◆ TASK REQUIREMENTS
The expected output is the data itself, duplicated in full.

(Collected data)

• • • • • • •

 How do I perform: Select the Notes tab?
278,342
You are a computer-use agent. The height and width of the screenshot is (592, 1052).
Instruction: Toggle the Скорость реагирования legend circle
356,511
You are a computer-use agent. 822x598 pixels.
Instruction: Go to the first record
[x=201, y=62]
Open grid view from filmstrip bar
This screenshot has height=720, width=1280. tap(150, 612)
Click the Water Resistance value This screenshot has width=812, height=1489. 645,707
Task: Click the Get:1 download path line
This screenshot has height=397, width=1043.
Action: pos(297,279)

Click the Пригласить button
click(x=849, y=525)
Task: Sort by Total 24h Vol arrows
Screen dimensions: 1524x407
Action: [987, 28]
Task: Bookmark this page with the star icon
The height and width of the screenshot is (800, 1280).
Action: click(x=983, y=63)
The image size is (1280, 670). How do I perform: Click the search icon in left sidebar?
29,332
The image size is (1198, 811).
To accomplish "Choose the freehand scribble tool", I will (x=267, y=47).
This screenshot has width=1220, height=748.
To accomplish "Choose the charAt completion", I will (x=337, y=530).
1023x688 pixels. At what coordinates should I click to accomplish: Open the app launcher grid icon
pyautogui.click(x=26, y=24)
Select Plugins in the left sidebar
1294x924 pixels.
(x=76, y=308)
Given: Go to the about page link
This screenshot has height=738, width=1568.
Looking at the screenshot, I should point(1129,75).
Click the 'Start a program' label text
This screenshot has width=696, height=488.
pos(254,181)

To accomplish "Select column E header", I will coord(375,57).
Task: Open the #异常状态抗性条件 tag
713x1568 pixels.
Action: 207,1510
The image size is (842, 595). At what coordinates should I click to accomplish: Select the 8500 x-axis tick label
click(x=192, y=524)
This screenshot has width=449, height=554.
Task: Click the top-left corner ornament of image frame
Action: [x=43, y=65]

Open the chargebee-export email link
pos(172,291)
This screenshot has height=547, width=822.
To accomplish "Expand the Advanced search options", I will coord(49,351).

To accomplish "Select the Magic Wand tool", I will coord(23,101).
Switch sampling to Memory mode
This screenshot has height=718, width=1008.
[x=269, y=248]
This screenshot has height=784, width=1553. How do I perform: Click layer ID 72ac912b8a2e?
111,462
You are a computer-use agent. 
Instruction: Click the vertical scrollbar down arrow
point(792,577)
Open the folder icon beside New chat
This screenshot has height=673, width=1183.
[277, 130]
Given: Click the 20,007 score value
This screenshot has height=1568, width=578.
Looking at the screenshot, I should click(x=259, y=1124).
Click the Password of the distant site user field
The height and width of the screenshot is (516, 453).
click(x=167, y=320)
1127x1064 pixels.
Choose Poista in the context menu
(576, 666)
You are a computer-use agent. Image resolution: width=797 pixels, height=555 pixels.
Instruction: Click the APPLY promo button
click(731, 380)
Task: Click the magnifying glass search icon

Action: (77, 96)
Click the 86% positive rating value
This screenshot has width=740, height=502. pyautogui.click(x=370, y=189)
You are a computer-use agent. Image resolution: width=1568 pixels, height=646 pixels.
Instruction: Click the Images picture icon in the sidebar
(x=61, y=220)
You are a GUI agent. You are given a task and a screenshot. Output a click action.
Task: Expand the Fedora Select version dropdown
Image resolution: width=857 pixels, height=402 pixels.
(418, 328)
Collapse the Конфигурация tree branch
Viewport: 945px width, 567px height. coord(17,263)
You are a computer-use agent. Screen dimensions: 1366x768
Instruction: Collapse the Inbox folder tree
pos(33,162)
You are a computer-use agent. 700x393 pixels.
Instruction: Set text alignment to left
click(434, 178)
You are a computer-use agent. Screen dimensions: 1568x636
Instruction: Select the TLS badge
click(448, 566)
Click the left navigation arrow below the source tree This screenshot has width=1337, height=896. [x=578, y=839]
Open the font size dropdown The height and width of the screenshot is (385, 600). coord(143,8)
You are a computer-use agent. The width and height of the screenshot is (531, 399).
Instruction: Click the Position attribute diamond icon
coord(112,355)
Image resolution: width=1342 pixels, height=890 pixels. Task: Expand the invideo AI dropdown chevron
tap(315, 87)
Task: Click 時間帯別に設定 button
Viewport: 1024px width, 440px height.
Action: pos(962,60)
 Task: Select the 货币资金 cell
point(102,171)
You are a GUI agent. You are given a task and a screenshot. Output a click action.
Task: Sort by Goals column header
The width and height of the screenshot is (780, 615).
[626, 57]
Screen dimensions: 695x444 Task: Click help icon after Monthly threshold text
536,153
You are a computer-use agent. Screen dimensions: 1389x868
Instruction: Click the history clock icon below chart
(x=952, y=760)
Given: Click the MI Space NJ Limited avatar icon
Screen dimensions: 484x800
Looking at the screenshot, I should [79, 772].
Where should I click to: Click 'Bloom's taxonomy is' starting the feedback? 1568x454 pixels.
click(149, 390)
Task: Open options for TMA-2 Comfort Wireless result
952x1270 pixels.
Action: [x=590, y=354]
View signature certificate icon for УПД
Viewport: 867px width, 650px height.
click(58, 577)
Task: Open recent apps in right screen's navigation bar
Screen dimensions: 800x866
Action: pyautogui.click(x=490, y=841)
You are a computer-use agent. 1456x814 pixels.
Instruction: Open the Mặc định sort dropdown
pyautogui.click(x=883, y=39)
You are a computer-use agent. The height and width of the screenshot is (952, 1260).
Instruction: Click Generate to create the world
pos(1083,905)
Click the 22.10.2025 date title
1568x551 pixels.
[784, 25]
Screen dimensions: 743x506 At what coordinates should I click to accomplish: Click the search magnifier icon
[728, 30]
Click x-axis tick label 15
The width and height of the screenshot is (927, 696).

• • • • • • •

◆ COMPLETED TASK
 How do I perform: Select the Notes tab?
278,342
You are a computer-use agent. The height and width of the screenshot is (592, 1052).
Instruction: Toggle the Скорость реагирования legend circle
356,511
You are a computer-use agent. 822x598 pixels.
Instruction: Go to the first record
[x=201, y=62]
Open grid view from filmstrip bar
This screenshot has height=720, width=1280. tap(150, 612)
Click the Water Resistance value This screenshot has width=812, height=1489. 645,707
Task: Click the Get:1 download path line
This screenshot has height=397, width=1043.
Action: pos(297,279)

Click the Пригласить button
click(x=849, y=525)
Task: Sort by Total 24h Vol arrows
Screen dimensions: 1524x407
Action: [987, 28]
Task: Bookmark this page with the star icon
The height and width of the screenshot is (800, 1280).
Action: click(x=983, y=63)
The image size is (1280, 670). How do I perform: Click the search icon in left sidebar?
29,332
The image size is (1198, 811).
To accomplish "Choose the freehand scribble tool", I will (x=267, y=47).
This screenshot has width=1220, height=748.
To accomplish "Choose the charAt completion", I will (x=337, y=530).
1023x688 pixels. At what coordinates should I click to accomplish: Open the app launcher grid icon
pyautogui.click(x=26, y=24)
Select Plugins in the left sidebar
1294x924 pixels.
(x=76, y=308)
Given: Go to the about page link
This screenshot has height=738, width=1568.
Looking at the screenshot, I should point(1129,75).
Click the 'Start a program' label text
This screenshot has width=696, height=488.
pos(254,181)

To accomplish "Select column E header", I will coord(375,57).
Task: Open the #异常状态抗性条件 tag
713x1568 pixels.
Action: 207,1510
The image size is (842, 595). At what coordinates should I click to accomplish: Select the 8500 x-axis tick label
click(x=192, y=524)
This screenshot has width=449, height=554.
Task: Click the top-left corner ornament of image frame
Action: [x=43, y=65]

Open the chargebee-export email link
pos(172,291)
This screenshot has height=547, width=822.
To accomplish "Expand the Advanced search options", I will coord(49,351).

To accomplish "Select the Magic Wand tool", I will coord(23,101).
Switch sampling to Memory mode
This screenshot has height=718, width=1008.
[x=269, y=248]
This screenshot has height=784, width=1553. How do I perform: Click layer ID 72ac912b8a2e?
111,462
You are a computer-use agent. 
Instruction: Click the vertical scrollbar down arrow
point(792,577)
Open the folder icon beside New chat
This screenshot has height=673, width=1183.
[277, 130]
Given: Click the 20,007 score value
This screenshot has height=1568, width=578.
Looking at the screenshot, I should click(x=259, y=1124).
Click the Password of the distant site user field
The height and width of the screenshot is (516, 453).
click(x=167, y=320)
1127x1064 pixels.
Choose Poista in the context menu
(576, 666)
You are a computer-use agent. Image resolution: width=797 pixels, height=555 pixels.
Instruction: Click the APPLY promo button
click(731, 380)
Task: Click the magnifying glass search icon

Action: (77, 96)
Click the 86% positive rating value
This screenshot has width=740, height=502. pyautogui.click(x=370, y=189)
You are a computer-use agent. Image resolution: width=1568 pixels, height=646 pixels.
Instruction: Click the Images picture icon in the sidebar
(x=61, y=220)
You are a GUI agent. You are given a task and a screenshot. Output a click action.
Task: Expand the Fedora Select version dropdown
Image resolution: width=857 pixels, height=402 pixels.
(418, 328)
Collapse the Конфигурация tree branch
Viewport: 945px width, 567px height. coord(17,263)
You are a computer-use agent. Screen dimensions: 1366x768
Instruction: Collapse the Inbox folder tree
pos(33,162)
You are a computer-use agent. 700x393 pixels.
Instruction: Set text alignment to left
click(434, 178)
You are a computer-use agent. Screen dimensions: 1568x636
Instruction: Select the TLS badge
click(448, 566)
Click the left navigation arrow below the source tree This screenshot has width=1337, height=896. [x=578, y=839]
Open the font size dropdown The height and width of the screenshot is (385, 600). coord(143,8)
You are a computer-use agent. The width and height of the screenshot is (531, 399).
Instruction: Click the Position attribute diamond icon
coord(112,355)
Image resolution: width=1342 pixels, height=890 pixels. Task: Expand the invideo AI dropdown chevron
tap(315, 87)
Task: Click 時間帯別に設定 button
Viewport: 1024px width, 440px height.
Action: pos(962,60)
 Task: Select the 货币资金 cell
point(102,171)
You are a GUI agent. You are given a task and a screenshot. Output a click action.
Task: Sort by Goals column header
The width and height of the screenshot is (780, 615).
[626, 57]
Screen dimensions: 695x444 Task: Click help icon after Monthly threshold text
536,153
You are a computer-use agent. Screen dimensions: 1389x868
Instruction: Click the history clock icon below chart
(x=952, y=760)
Given: Click the MI Space NJ Limited avatar icon
Screen dimensions: 484x800
Looking at the screenshot, I should [79, 772].
Where should I click to: Click 'Bloom's taxonomy is' starting the feedback? 1568x454 pixels.
click(149, 390)
Task: Open options for TMA-2 Comfort Wireless result
952x1270 pixels.
Action: [x=590, y=354]
View signature certificate icon for УПД
Viewport: 867px width, 650px height.
click(58, 577)
Task: Open recent apps in right screen's navigation bar
Screen dimensions: 800x866
Action: pyautogui.click(x=490, y=841)
You are a computer-use agent. 1456x814 pixels.
Instruction: Open the Mặc định sort dropdown
pyautogui.click(x=883, y=39)
You are a computer-use agent. The height and width of the screenshot is (952, 1260).
Instruction: Click Generate to create the world
pos(1083,905)
Click the 22.10.2025 date title
1568x551 pixels.
[784, 25]
Screen dimensions: 743x506 At what coordinates should I click to accomplish: Click the search magnifier icon
[728, 30]
Click x-axis tick label 15
The width and height of the screenshot is (927, 696).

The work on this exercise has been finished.